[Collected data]
# # # #
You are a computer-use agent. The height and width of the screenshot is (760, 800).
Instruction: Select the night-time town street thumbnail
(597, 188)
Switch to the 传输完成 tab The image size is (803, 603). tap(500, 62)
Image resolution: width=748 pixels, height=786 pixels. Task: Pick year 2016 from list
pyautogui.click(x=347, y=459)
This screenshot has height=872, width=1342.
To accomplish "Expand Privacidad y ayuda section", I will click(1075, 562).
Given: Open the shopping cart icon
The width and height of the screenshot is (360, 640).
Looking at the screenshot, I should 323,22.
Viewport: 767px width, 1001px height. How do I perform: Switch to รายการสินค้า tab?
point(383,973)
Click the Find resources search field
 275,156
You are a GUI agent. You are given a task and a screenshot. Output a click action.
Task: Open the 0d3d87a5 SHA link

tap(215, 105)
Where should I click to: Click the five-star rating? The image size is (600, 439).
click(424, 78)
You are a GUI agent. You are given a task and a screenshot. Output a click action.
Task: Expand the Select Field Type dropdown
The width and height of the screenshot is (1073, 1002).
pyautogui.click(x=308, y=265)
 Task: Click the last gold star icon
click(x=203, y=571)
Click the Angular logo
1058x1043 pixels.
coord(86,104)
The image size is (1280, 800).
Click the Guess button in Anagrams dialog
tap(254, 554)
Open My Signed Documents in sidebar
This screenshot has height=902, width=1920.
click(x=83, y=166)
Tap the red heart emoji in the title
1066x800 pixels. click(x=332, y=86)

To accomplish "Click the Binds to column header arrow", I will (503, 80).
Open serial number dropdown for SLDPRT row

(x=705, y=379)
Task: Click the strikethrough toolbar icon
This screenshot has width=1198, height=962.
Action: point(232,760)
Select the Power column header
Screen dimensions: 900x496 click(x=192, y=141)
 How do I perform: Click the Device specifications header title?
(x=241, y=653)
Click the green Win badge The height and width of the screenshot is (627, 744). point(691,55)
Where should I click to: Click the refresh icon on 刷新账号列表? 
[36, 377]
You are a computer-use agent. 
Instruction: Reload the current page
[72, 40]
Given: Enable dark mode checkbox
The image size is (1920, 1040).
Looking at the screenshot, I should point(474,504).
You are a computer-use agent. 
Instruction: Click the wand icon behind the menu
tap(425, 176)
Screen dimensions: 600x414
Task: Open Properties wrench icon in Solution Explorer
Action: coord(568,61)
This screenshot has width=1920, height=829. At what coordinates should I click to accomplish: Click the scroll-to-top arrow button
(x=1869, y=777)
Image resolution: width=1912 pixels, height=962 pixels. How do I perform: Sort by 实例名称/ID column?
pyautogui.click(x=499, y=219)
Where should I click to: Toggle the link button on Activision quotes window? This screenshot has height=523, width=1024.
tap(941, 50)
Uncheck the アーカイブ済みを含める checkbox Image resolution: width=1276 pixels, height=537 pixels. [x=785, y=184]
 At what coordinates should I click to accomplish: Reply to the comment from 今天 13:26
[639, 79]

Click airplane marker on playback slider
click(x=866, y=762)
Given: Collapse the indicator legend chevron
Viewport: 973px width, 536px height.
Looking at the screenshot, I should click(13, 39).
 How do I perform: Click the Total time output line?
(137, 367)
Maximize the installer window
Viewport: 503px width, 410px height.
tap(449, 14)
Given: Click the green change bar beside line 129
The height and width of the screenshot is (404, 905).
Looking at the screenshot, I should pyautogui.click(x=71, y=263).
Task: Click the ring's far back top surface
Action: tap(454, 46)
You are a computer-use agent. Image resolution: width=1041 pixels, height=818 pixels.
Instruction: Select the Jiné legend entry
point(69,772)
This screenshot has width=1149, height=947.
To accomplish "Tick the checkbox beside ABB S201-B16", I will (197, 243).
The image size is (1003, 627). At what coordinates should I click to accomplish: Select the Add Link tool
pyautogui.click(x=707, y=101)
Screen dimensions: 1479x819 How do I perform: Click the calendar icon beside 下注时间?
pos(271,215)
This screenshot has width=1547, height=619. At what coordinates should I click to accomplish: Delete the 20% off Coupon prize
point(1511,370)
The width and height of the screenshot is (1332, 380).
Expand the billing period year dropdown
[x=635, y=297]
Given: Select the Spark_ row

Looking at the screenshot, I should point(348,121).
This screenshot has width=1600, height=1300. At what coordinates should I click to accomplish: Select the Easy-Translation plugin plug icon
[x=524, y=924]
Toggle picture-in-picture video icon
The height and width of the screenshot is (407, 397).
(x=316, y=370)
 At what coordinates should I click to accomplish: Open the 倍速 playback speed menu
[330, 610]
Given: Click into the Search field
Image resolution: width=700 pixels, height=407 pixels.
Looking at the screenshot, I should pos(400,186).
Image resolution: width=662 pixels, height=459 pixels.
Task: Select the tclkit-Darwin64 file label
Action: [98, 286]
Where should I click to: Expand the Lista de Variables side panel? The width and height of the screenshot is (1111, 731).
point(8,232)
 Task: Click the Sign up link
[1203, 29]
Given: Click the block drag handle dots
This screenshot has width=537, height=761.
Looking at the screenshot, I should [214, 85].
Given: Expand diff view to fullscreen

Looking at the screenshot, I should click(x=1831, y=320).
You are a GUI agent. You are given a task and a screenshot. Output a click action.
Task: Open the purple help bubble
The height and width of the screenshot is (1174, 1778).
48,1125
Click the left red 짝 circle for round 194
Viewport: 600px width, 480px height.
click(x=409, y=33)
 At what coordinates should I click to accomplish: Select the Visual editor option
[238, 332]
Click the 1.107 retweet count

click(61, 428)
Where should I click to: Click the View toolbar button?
# # # #
**Assignment:** Pick each line holding "green" out of the entries above and return it.

**Task solution:**
Click the green Win badge The height and width of the screenshot is (627, 744). point(691,55)
Given: Click the green change bar beside line 129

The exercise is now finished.